### DOCUMENT EXCERPT
Your role is to score responses on a 0-3 scale for each dimension.

SCORING SCALE:
0 = Inadequate: Incorrect, misleading, or fails to address
1 = Partial: Some accuracy but significant errors or omissions
2 = Good: Mostly accurate with minor gaps
3 = Excellent: Fully accurate, demonstrates depth

EVALUATION DIMENSIONS for {section}:
- {dimensionName} ({weight}%): {description}
- {dimensionName} ({weight}%): {description}
...

OUTPUT FORMAT:
Respond with valid JSON only:
{
  "scores": [
    { "dimension": "<dimension_name>",
      "rawScore": <0-3>,
      "reasoning": "<brief justification>" }
  ]
}

Be strict but fair. Evaluate theological accuracy, not style or length.

The {section} placeholder is replaced with the test case's dimension (e.g., "textual", "doctrinal"), and each dimension's sub-dimensions and weights are injected from the rubric configuration.

5.3.4 Judge Prompt: Evaluation Prompt Structure

The evaluation prompt sent as the user message follows this structure:

QUESTION:
{the original test case prompt}

MODEL RESPONSE:
{the model's response being evaluated}

REFERENCE ANSWER (for comparison):
{reference answer, when available}

TRADITION CONTEXT: {tradition}
Evaluate fidelity to this specific theological tradition.

Evaluate the model response and provide scores for each dimension.

The reference answer and tradition context blocks are included only when the test case provides them.

5.3.5 Error Handling

  • Retry logic: 3 attempts with exponential backoff on API failures
  • Consistency check: Flag responses where judge reasoning contradicts score
  • Edge case routing: Ambiguous cases flagged for human review

5.4 Scoring Calculation

5.4.1 Per-Test-Case Scoring

For each test case, the judge returns raw scores (0–3) for each sub-dimension. The composite score is calculated as:

  1. Normalize: Each raw score is divided by 3 to produce a 0–1 normalized score
  2. Weight: Each normalized score is multiplied by its sub-dimension weight
  3. Sum: Weighted scores are summed to produce the test case's composite score (0–1)

For example, for a Textual Analysis test case:

composite = (lexicalAccuracy/3 × 0.35)
          + (translationFidelity/3 × 0.35)
          + (linguisticReasoning/3 × 0.20)
          + (sourceHandling/3 × 0.10)

5.4.2 Difficulty Weighting

Test cases are weighted by difficulty level when computing model-level aggregate scores:

DifficultyWeightRationale
Easy1.0Baseline competency (currently deactivated)
Medium1.5Intermediate competency (currently deactivated)
Hard2.0Expert-level content where models differentiate
Expert3.0Maximum discrimination items

This means an Expert-level test case contributes 3× more to a model's aggregate score than an Easy-level case. The rationale: getting hard questions right is a stronger signal of theological competence than getting easy questions right.

### MATERIAL PROVIDED
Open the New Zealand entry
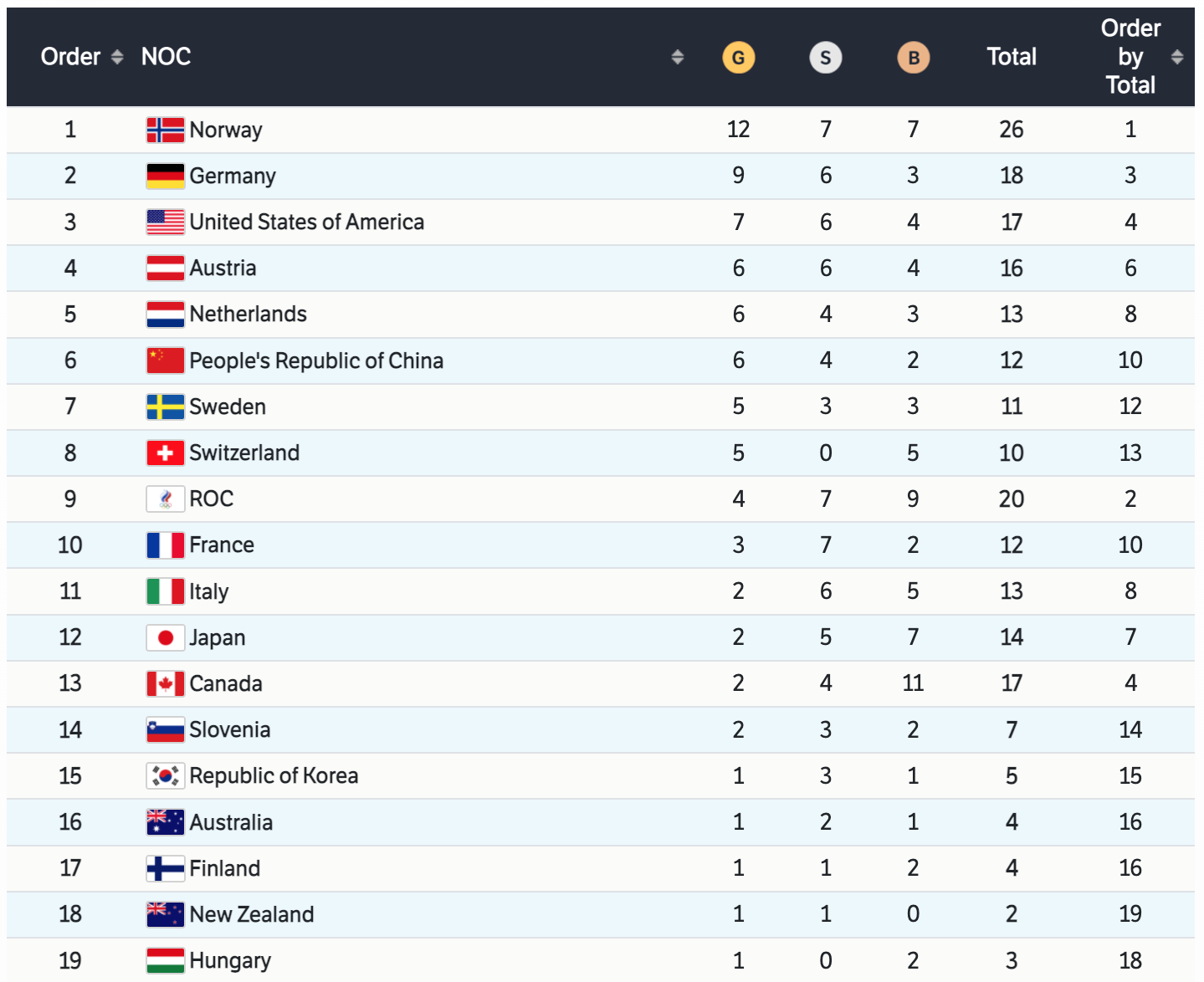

### WORK TASK A
Rewrite the passage of the scoring methodology text that begins at the words "5.4 Scoring Calculation" and stops after "(lexicalAccuracy/3 × 0.35)", putting "overall" in place of "composite".
### WORK TASK B
According to the scoring methodology text, how many attempts does the retry logic make when an API failure occurs?

### RESPONSE AREA A
5.4 Scoring Calculation

5.4.1 Per-Test-Case Scoring

For each test case, the judge returns raw scores (0–3) for each sub-dimension. The overall score is calculated as:

  1. Normalize: Each raw score is divided by 3 to produce a 0–1 normalized score
  2. Weight: Each normalized score is multiplied by its sub-dimension weight
  3. Sum: Weighted scores are summed to produce the test case's overall score (0–1)

For example, for a Textual Analysis test case:

overall = (lexicalAccuracy/3 × 0.35)

### RESPONSE AREA B
Three attempts, with exponential backoff.